Once a system becomes widespread enough then too many people know how it works. Lots of people start using it and any advantage is wiped out. Or the market environment might have changed. You may end up slaving away for little or no profit at all. So systems degrade over time. For instance, RSI used to be the miracle formula years ago but now the crowd have caught up. One needs to be a step ahead of the herd and RSI isn't the cutting edge that it once was.
The point about trading strategies which are not mathematically based is that if too many people start to act on them then they become self defeating because enough 'market makers' get to know where orders are as well. If you are putting orders of £30m at a certain price every day and you place the orders through 8 brokers then the 8 brokers get to know what you are doing. They see that your strategy is successful and start to do the same thing (they may tell their mates as well) then loads of copycats come in and add their orders to these levels as well This swiftly adds up and the numbers get to £150m, £200m or more at a 'known level' then this becomes a worthwhile amount for the Market Makers to hunt down.

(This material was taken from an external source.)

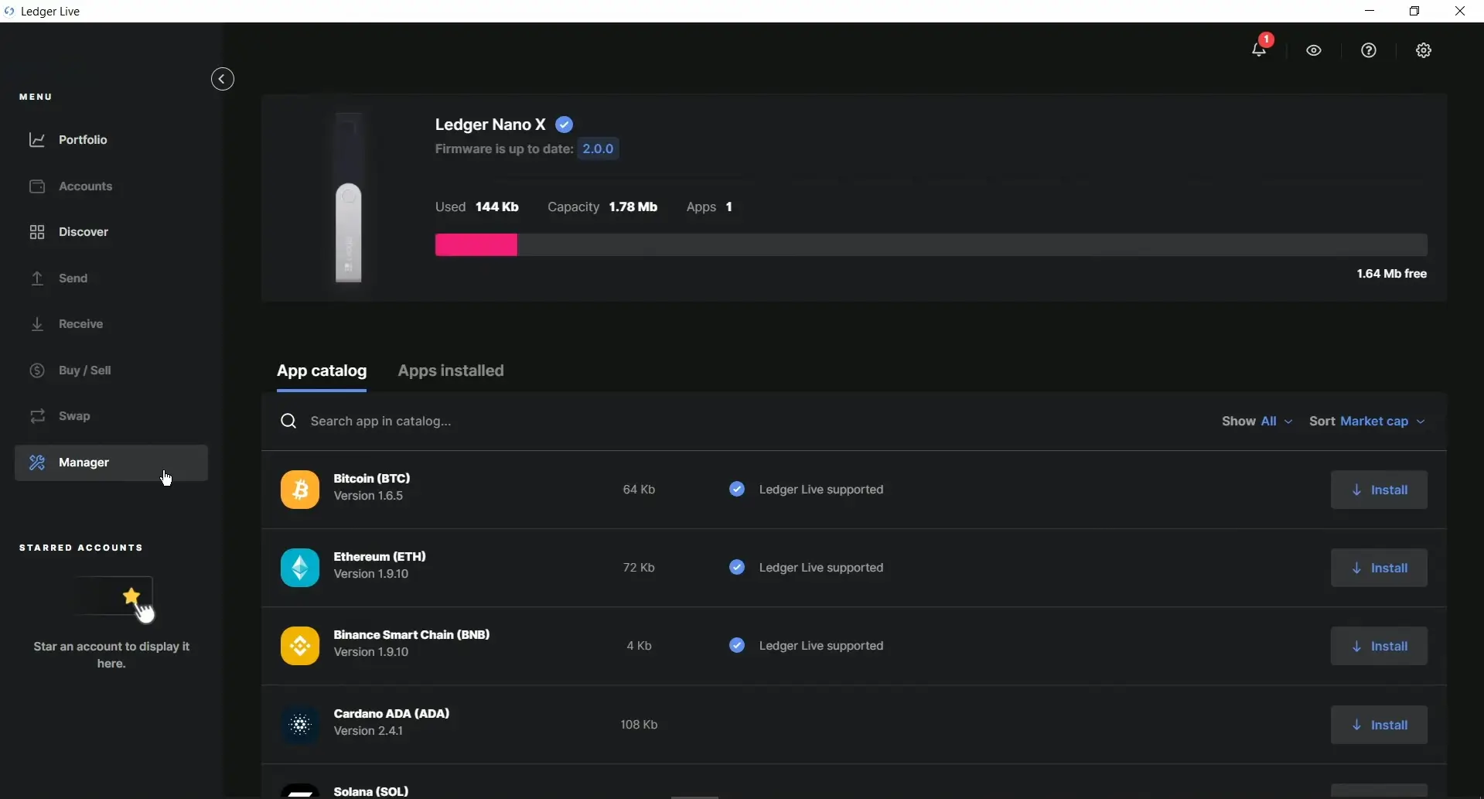Screen dimensions: 1484x799
Task: Click the Ethereum app icon
Action: (x=300, y=568)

There are plenty of different strategies (fibs, pivots, trends,momentum...etc) but the point about them is that one mans fib point is not always the same as someone else. Pivots momentums...etc depend upon what period you are looking at. One dealer might like the 5 day moving average versus the 20 day the dealer sitting next to him might prefer 3 day vs 15 day.

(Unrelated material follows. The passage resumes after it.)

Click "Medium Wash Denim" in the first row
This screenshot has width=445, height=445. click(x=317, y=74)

I don't endorse any particular trading system but there is one system that can possibly make you financially independent. It's called 'your system'. That is right. The one you developed and did not tell anybody about. This can take a good deal of work and time to develop. There are a lot of software packages available to help you monitor market patterns, and design your own strategy. If you develop a strategy that works then keep it quiet!
In my experience a good trading technique is a method called 'skimming'. This involves placing many trades for small market movements which build your profits based on a substantial number of transactions. It is only possible for spread betters to profit from this if they are able to place bets with a tiny spread. This requires experience and a good knowledge of the markets. Make sure you are fully prepared. This is an intensive method - you didn't expect it to be easy did you?
I have one final recommendation which is very important. You may be eager to go but if you remember just this advice you will save yourself considerable amount of stress. The most important advice you will ever hear about trading is: 'only trade with money that you can afford to lose'.
'Is that all' you may ask. Talk to those who have lost the money they traded which they could not afford to lose. Beware anyone who suggests otherwise as they very probably have something to gain from your additional risk-taking. They don't care if you crash and burn, as long as they get their slice. If you are planning to win in the long term then limit your exposure to losses in the short term.
Just a little aside:
...research suggests that people feel considerably more pain after incurring a financial loss than they do pleasure after achieving an equivalent gain. In the extreme case, desperate fears about losing a lot of money induce people to take enormous risks with their money...
...Imagine that a benefactor gives $10K to everyone in a group and then offers each of them the following choice. He promises to either (i) give them an additional $5K or (ii) give them an additional $10K or $0, depending on the outcome of a coin flip.
Most people apparently choose to receive the additional $5K.
Contrast this with the choice people in a different group make when confronted with a benefactor who gives them each $20K and then offers the following choice to each of them. He will either (i) take from them $5K or (ii) take from them $10K or $0 depending on the flip of a coin.
In this case, in an attempt to avoid a certain reduction, most people choose to flip the coin.
The choices offered to the two groups are in fact the same; a sure $15K or a coin flip to determine whether they'll receive $10K or $20K.